March 8, 2019 1:50:58 pm
The female labour force participation in India has fallen to 26 per cent in 2018 from 36.7 per cent in 2005, amid lack of access to quality education and underlying social, economic barriers limiting the opportunities for women, says a Deloitte report.
According to the Deloitte report titled Empowering Women & Girls in India for the Fourth Industrial Revolution, 95 per cent or 195 million women are employed in the unorganised sector or are in unpaid work.
As per the report, the education ecosystem needs to go through a set of system strengthening initiatives, including the introduction of digital and STEM (science, technology, engineering and mathematics) education in schools, which in turn will introduce girls to various career choices.
“Specifically in the India context, the female labour force participation has had a decadal fall from 36.7 per cent in 2005 to 26 per cent in 2018, with 95 per cent (195 million) women employed in the unorganised sector or in unpaid word,” the Deloitte report noted.
“The range of challenges for women and girls echoes across Asia and India – lack of education, access to quality education, digital divide, which limits them from gaining employable skill sets and entering the workforce or establishing an enterprise,” the report said.

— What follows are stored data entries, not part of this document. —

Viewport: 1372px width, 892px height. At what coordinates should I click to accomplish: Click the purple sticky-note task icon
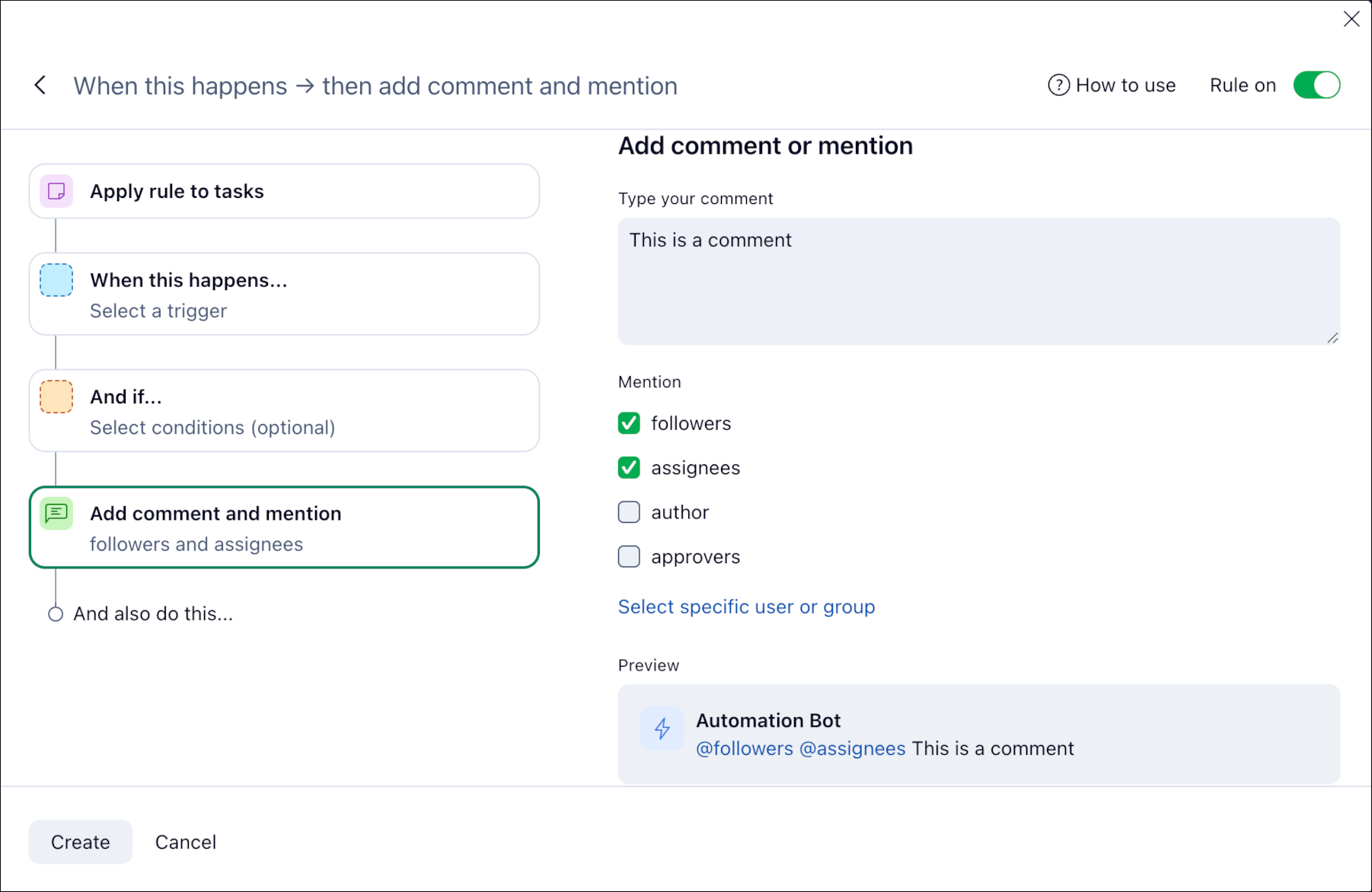pos(56,191)
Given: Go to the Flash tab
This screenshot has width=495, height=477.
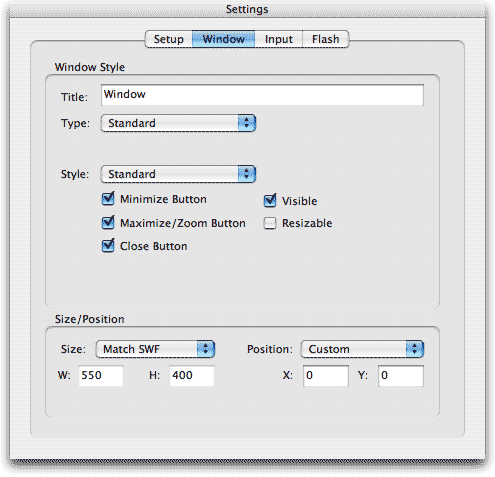Looking at the screenshot, I should (x=326, y=39).
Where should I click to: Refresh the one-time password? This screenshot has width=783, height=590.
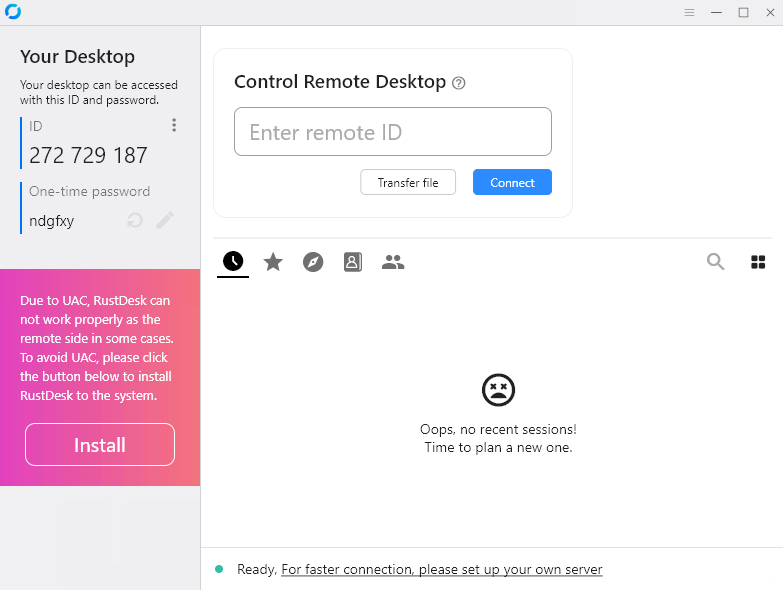pos(135,220)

It further added that a set of underlying social, economic and political barriers limits opportunities for women.
The report highlighted the need to empower women in India through quality education and re-skilling.
With regards to the fourth industrial revolution, the report said, “a definite concern arises from the advent of technology, digitisation and automation that women who are largely employed in low skills and low paying jobs will lose their place in the workforce”.
The fourth industrial revolution influences the future of work in terms of the nature of organisational realities and leading skill types – complex problem solving, creativity, people management and emotional intelligence – providing opportunities for gender inclusive work cultures to emerge,” the report said.
“In addition, mentoring adolescent girls on vocational training and apprenticeship avenues can build a strong linkage towards considering technology linked training and employment options,” the report said.